# Problem statement
Exactly the lines from the one containing "[button] (26, 326)" through the end of the listing should be written out, both ends included, and nothing more.

# Given data
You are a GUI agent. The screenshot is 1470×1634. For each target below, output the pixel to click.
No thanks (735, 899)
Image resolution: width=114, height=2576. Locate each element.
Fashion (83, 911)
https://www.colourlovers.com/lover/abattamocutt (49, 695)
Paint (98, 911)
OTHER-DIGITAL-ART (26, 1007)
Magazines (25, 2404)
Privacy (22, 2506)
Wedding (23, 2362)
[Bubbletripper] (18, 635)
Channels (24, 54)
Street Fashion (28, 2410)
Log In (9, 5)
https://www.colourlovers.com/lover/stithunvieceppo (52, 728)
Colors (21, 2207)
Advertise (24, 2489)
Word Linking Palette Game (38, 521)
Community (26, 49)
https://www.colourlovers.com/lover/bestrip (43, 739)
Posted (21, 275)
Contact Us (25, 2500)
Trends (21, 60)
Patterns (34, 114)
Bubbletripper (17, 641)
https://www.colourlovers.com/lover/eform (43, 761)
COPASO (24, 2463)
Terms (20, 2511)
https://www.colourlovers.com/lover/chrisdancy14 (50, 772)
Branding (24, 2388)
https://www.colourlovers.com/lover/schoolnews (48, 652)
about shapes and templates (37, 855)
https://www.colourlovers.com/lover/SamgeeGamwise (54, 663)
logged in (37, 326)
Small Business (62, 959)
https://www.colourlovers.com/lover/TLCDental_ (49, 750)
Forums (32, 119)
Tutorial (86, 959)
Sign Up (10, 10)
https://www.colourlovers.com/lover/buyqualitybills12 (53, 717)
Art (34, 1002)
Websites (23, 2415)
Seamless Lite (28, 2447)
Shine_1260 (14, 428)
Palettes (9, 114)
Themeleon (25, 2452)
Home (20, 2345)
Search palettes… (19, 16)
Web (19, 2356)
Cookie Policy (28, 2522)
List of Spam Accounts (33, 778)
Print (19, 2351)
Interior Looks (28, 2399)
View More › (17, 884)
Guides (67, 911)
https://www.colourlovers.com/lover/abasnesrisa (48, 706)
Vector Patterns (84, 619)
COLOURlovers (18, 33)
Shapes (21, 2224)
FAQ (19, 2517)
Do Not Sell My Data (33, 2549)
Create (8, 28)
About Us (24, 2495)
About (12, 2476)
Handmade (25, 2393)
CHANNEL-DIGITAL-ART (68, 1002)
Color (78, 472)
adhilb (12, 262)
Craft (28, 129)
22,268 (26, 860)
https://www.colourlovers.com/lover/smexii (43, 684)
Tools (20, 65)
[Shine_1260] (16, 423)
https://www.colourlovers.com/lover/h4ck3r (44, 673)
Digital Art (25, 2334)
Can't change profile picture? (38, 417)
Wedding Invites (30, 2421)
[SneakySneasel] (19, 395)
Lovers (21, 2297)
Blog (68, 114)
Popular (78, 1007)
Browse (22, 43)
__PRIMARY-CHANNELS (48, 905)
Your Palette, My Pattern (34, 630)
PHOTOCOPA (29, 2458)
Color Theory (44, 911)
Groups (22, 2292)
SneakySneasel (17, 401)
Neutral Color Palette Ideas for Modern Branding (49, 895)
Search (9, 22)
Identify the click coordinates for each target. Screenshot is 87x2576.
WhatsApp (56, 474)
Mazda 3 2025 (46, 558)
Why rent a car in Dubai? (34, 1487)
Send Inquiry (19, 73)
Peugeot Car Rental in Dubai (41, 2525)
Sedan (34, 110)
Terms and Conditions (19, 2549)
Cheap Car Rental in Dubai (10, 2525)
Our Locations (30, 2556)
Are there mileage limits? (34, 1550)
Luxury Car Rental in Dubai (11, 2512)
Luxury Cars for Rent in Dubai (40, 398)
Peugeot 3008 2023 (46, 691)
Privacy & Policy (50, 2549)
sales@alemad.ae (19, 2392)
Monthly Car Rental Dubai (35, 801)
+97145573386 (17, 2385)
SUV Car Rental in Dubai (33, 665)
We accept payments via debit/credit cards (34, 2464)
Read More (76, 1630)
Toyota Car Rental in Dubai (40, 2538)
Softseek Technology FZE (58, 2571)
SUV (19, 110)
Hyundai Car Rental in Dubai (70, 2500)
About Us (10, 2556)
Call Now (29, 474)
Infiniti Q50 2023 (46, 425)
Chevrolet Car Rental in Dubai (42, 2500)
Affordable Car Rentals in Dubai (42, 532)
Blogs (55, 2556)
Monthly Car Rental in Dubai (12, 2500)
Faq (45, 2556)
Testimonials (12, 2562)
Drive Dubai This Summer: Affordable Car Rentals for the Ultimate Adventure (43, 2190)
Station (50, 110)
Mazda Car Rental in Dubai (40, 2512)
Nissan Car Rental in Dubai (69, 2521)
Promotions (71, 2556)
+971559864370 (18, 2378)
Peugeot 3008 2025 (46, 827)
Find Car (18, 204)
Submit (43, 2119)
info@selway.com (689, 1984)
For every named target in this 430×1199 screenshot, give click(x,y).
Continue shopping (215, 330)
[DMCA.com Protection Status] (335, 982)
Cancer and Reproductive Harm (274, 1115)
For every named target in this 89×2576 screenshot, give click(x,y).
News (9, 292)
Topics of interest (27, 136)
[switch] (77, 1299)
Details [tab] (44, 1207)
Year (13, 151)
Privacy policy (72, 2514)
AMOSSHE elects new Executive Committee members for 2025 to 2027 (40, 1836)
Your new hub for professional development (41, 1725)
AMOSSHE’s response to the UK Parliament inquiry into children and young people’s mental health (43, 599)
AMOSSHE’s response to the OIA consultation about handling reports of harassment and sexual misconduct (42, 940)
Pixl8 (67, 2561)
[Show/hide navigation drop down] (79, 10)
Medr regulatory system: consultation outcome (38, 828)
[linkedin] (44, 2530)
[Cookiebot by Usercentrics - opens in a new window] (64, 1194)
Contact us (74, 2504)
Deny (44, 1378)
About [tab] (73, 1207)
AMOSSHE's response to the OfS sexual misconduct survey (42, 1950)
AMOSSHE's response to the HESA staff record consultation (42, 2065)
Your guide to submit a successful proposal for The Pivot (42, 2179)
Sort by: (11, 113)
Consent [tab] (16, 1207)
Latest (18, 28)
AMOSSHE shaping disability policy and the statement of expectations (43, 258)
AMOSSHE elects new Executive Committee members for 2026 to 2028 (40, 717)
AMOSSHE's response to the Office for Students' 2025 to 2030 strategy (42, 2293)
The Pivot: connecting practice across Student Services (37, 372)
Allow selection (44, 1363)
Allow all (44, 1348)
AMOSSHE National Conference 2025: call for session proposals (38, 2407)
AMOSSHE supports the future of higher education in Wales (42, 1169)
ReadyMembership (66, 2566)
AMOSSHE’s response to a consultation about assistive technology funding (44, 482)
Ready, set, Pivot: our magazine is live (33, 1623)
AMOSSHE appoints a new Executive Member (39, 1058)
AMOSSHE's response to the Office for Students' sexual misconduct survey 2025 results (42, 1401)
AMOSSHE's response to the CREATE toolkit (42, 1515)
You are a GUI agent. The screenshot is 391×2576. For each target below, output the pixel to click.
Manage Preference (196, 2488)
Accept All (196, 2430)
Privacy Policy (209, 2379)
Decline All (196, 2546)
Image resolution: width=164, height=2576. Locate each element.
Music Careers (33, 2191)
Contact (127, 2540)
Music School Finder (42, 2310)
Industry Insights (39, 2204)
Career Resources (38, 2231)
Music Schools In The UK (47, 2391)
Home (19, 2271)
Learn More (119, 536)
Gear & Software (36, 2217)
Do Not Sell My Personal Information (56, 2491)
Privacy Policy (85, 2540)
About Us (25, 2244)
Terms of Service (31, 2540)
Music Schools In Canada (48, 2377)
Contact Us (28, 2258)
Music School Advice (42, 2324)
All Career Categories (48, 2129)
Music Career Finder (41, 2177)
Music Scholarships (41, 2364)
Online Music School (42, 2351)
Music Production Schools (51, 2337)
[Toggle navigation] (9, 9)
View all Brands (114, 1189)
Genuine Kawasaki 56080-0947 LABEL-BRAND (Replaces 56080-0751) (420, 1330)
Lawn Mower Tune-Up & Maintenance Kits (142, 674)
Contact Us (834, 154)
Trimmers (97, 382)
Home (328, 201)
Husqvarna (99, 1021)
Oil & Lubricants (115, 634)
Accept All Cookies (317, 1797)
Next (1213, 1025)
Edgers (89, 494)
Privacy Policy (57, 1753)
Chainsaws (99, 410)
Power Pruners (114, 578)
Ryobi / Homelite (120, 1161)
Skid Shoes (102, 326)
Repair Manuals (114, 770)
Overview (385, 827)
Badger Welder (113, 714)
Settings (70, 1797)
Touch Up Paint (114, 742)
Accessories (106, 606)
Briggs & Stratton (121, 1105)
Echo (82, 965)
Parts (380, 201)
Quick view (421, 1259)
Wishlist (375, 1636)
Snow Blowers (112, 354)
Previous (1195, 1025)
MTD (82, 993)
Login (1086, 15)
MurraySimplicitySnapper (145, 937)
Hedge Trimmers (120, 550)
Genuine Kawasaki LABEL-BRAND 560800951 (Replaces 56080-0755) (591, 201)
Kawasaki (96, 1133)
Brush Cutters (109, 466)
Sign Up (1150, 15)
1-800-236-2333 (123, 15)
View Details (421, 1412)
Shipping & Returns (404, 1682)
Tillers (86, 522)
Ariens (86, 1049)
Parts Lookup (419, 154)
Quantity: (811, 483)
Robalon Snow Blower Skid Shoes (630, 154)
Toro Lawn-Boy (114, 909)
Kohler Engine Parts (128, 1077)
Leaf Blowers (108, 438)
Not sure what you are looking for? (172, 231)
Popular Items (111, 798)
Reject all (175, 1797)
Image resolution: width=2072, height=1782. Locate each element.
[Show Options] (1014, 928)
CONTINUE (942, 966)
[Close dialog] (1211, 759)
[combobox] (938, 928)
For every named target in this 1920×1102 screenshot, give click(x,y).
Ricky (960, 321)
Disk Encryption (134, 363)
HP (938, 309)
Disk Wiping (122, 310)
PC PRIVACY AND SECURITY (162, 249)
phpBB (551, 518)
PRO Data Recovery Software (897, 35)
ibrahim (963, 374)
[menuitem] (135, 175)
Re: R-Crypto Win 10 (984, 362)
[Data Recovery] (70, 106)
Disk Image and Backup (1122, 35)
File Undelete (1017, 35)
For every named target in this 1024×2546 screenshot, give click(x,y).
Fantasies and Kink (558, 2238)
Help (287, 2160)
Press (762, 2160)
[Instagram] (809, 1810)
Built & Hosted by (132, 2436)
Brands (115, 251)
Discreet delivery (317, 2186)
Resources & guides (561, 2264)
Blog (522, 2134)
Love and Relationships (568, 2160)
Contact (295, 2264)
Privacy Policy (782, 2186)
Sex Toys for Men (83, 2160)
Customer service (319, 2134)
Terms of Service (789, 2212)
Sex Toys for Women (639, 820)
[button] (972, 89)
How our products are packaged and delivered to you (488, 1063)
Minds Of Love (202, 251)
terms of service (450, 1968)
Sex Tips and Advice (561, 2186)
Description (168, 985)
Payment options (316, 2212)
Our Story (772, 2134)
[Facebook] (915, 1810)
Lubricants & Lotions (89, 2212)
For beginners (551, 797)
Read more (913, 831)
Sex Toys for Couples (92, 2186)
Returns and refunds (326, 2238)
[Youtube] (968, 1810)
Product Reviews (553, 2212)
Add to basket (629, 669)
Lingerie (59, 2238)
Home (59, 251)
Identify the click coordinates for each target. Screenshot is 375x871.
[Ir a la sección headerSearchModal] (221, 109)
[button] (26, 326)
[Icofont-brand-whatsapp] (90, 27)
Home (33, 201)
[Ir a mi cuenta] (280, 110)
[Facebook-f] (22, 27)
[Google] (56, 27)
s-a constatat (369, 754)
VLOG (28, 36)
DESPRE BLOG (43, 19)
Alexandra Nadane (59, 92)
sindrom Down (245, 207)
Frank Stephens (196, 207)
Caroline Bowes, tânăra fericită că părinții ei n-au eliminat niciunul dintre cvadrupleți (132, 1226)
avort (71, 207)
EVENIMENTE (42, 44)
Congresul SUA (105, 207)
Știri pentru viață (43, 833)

# Reply
[button] (26, 326)
[Icofont-brand-whatsapp] (90, 27)
Home (33, 201)
[Ir a mi cuenta] (280, 110)
[Facebook-f] (22, 27)
[Google] (56, 27)
s-a constatat (369, 754)
VLOG (28, 36)
DESPRE BLOG (43, 19)
Alexandra Nadane (59, 92)
sindrom Down (245, 207)
Frank Stephens (196, 207)
Caroline Bowes, tânăra fericită că părinții ei n-au eliminat niciunul dintre cvadrupleți (132, 1226)
avort (71, 207)
EVENIMENTE (42, 44)
Congresul SUA (105, 207)
Știri pentru viață (43, 833)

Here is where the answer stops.